On Thursday, current and former employees of Wal- Mart’s California stores filed a lawsuit against the corporation on grounds of sex discrimination. This is the first of many class action suits designed to serve as a scaled down version of the initial lawsuit, which was filed in 2001 and rejected by the U.S Supreme Court in June. The court ruled that the suit was too varied in its allegations, showing no concrete pattern of gender bias, effectively making Wal-Mart “too big to sue.”

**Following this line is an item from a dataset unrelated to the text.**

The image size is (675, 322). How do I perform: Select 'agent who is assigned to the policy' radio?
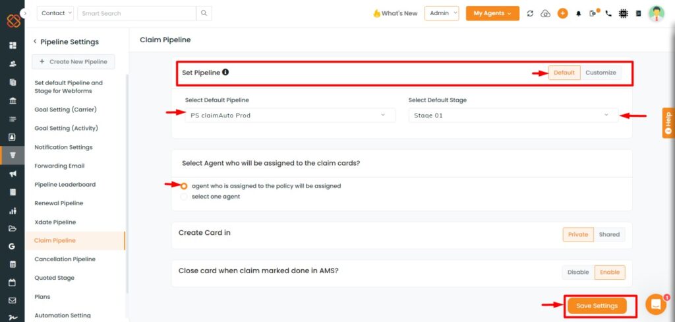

Attorneys for the plaintiffs have come up with a new legal strategy that includes drafting more detailed and tailored lawsuits. According to the Associated Press, the new lawsuit could include as many as 95,000 women who have worked in California’s 220 Wal-Mart stores between 1998 and the time the case goes to trial.
“The evidence is still apparent,” said Betty Dukes, the Wal-Mart greeter in Pittsburg whose name first appeared on the original complaint. “We are determined to see them in court.” The initial lawsuit was filed in 2001 by Betty Dukes, a former Wal-Mart employee, and six other women. They allege Wal-Mart systematically paid and promoted women employees less. They were seeking what could have been billions of dollars in punitive damages and back pay for all female employees of the big-box chain since 1998.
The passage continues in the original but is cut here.